While we all frowned at the expletive, we really sympathized with him. Of course, we ourselves flew in on the same flight with our own President – the Brother Lolo – and checked in all at the same time.

We could not see the same thing happening to our delegation because, wherever the Brother Lolo went, we were like sisiw scampering after the mother hen. We would never think of going off on our own. If anything – at least, we laughed among ourselves – we stuck to the Brother Lolo as though we were leeches so that there was more chance of him sneaking off away from us!

That was not just for this convention. We were like that with the Brother Lolo wherever we went. He had so much stature. His was such a broad network that he was on first-name terms with not only fellow university presidents, but also politicians, business people, sister madres from an endless number of congregations – and many, I bet, had crushes on him – recording artists and even artistas. Because we were always right behind him, we were always properly introduced!

We so loved the Brother Lolo because he always made us proud, wherever we went. I think he also came to realize early that we here in Lipa, as long as you showed us that you knew how to take care of us, we would be yours for life!

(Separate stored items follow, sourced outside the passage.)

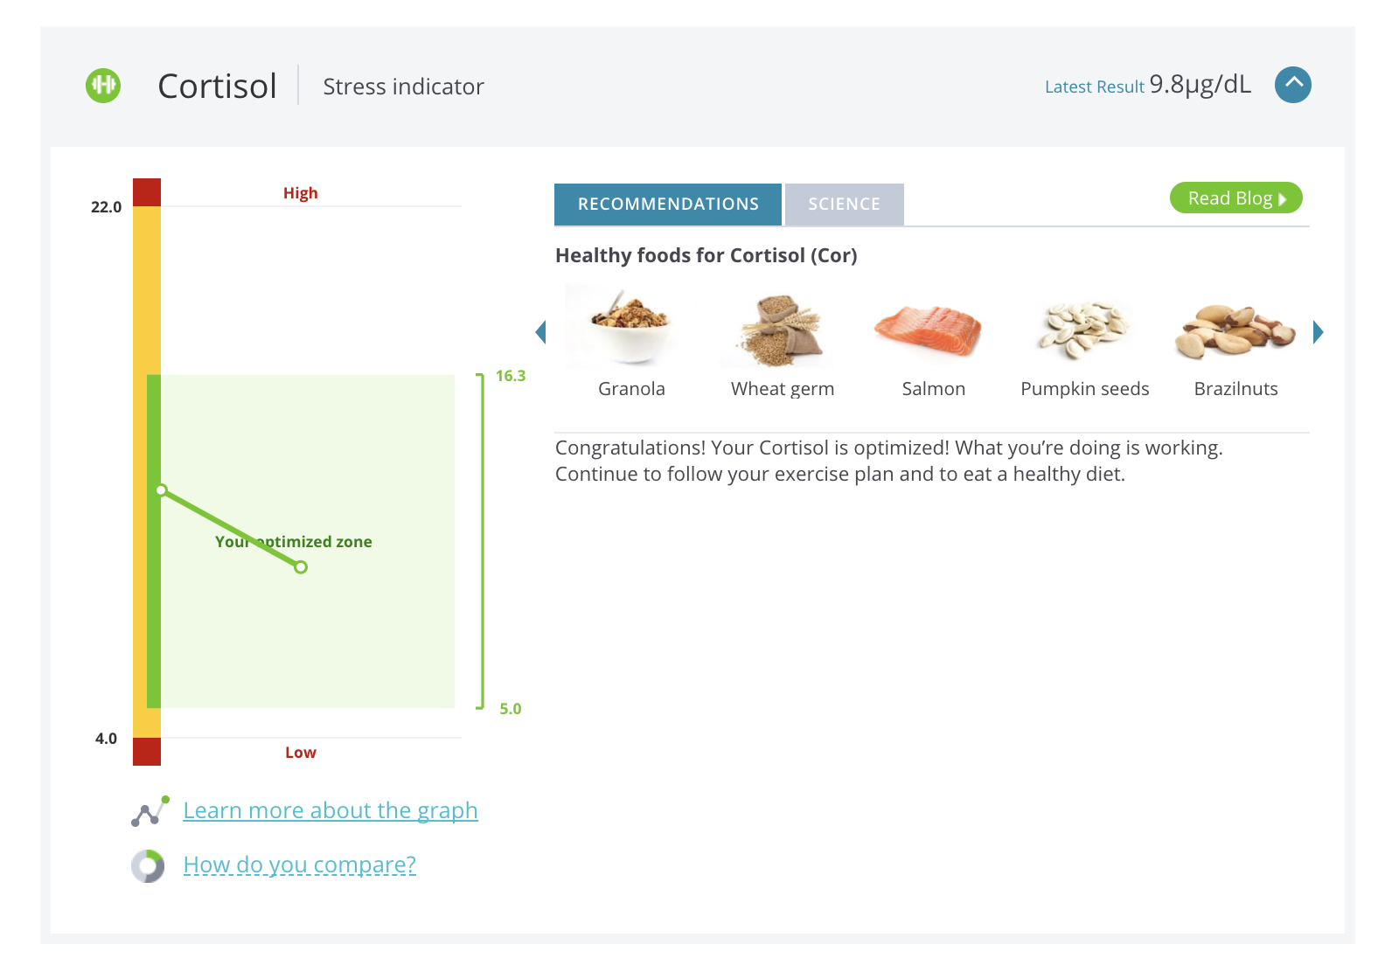Open the Read Blog button
The height and width of the screenshot is (972, 1385).
[1235, 198]
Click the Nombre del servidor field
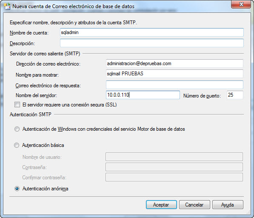The image size is (254, 218). [143, 95]
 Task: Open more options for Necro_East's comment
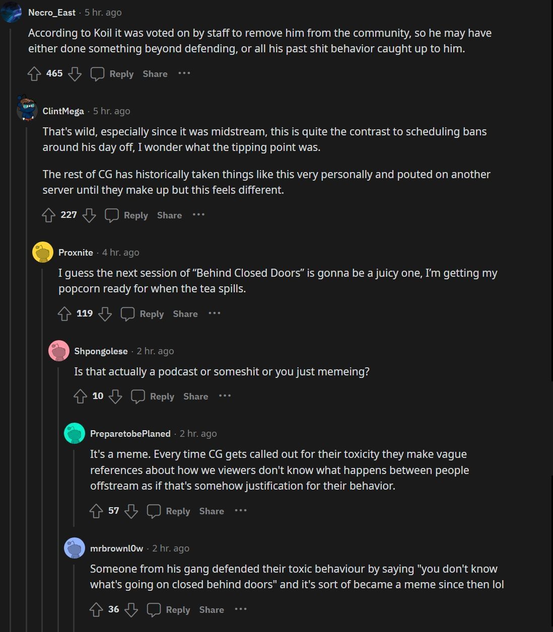pos(184,73)
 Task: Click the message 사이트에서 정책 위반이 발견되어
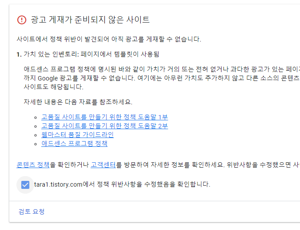[x=109, y=39]
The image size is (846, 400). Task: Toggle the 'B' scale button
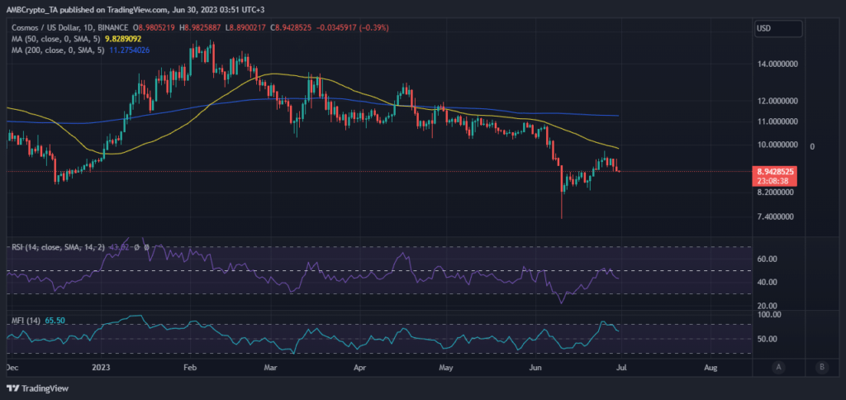820,365
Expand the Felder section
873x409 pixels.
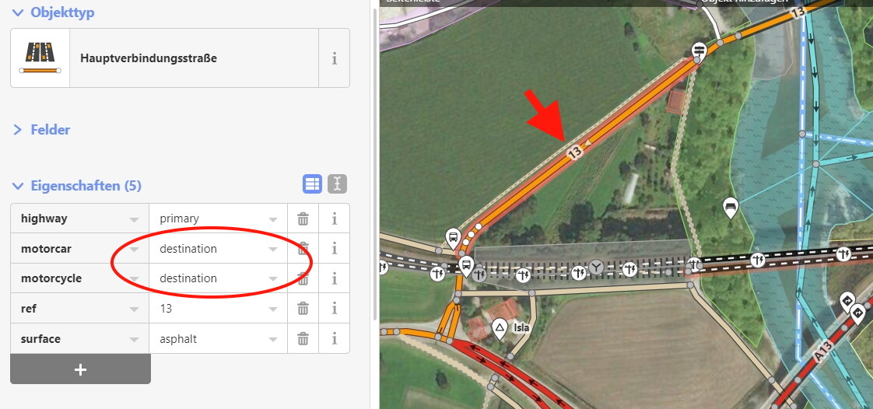[42, 130]
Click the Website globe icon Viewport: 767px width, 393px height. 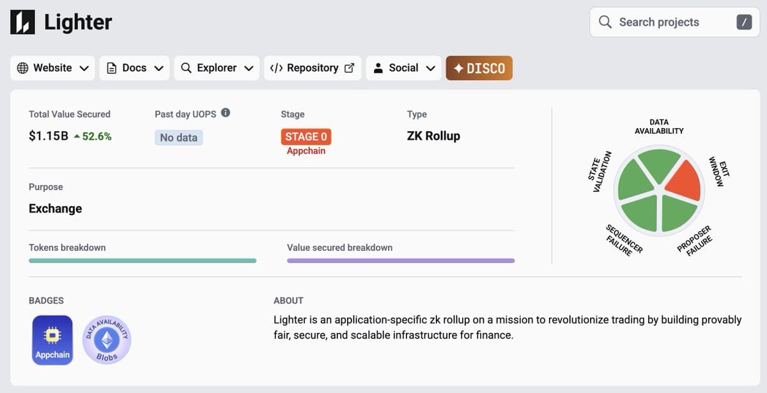click(23, 67)
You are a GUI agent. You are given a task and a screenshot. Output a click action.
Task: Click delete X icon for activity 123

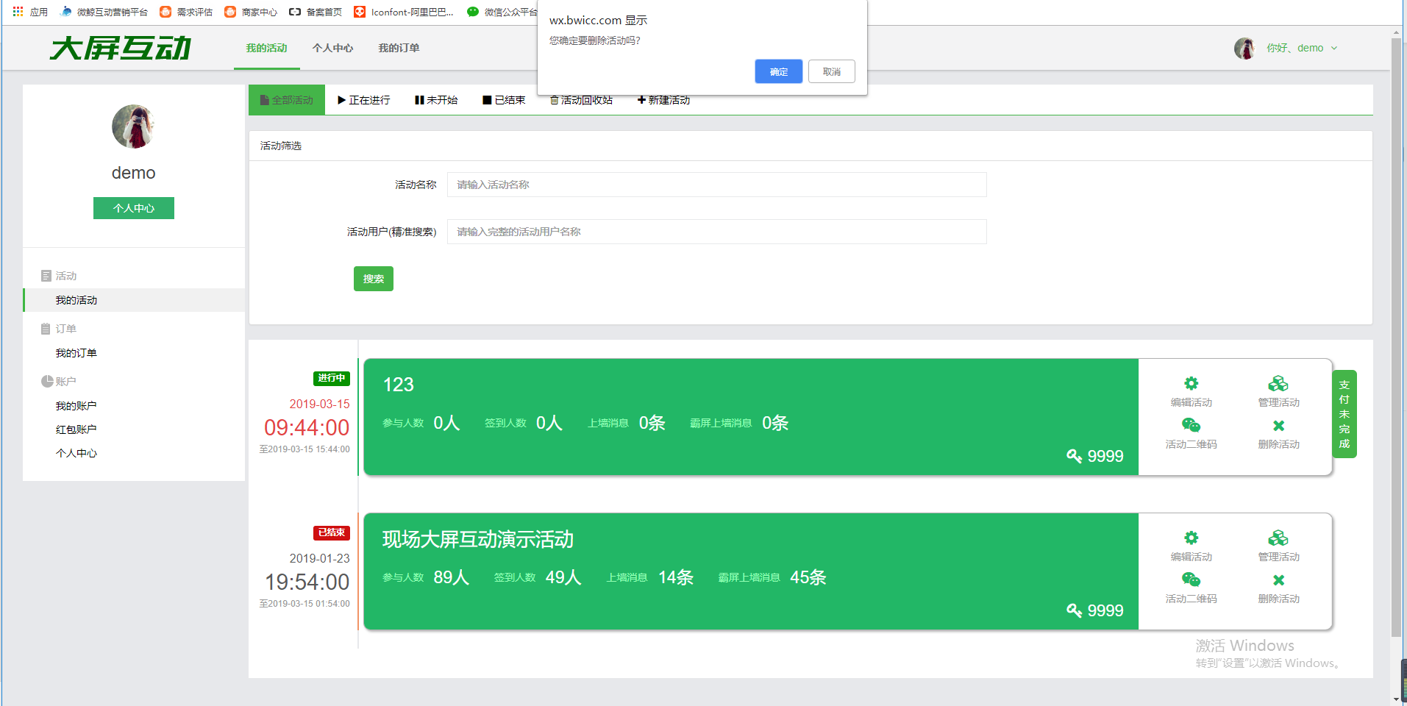coord(1278,426)
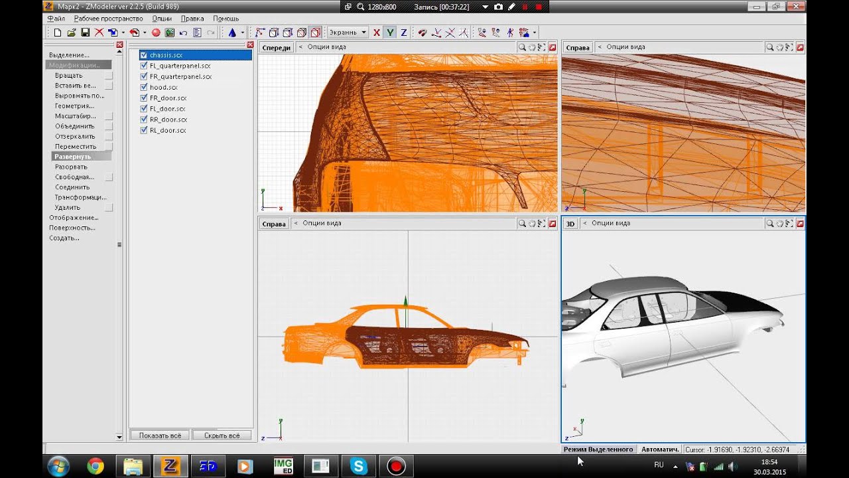This screenshot has height=478, width=849.
Task: Toggle visibility of FR_door.scx
Action: click(x=143, y=98)
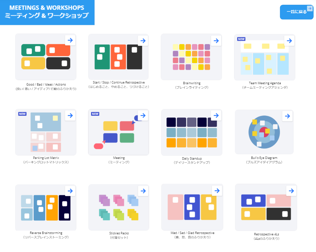The height and width of the screenshot is (252, 316).
Task: Click the NEW badge on Parking Lot Matrix
Action: (22, 114)
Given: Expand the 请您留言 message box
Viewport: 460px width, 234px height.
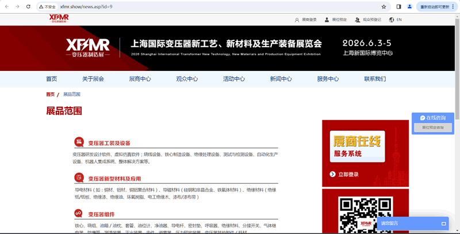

However, while we all loved going with the Brother Lolo as a group to attend these three-day conventions, being designated as alalay for a day trip was an altogether different proposition. For the latter, we all scrounged for all sorts of excuses to be able to wriggle away from going along with him!

Eh kasi naman, for all the affection we had for the Brother Lolo, he had this idiosyncrasy that always left us pale without fail at some point during any day trip. He was not magugutomin!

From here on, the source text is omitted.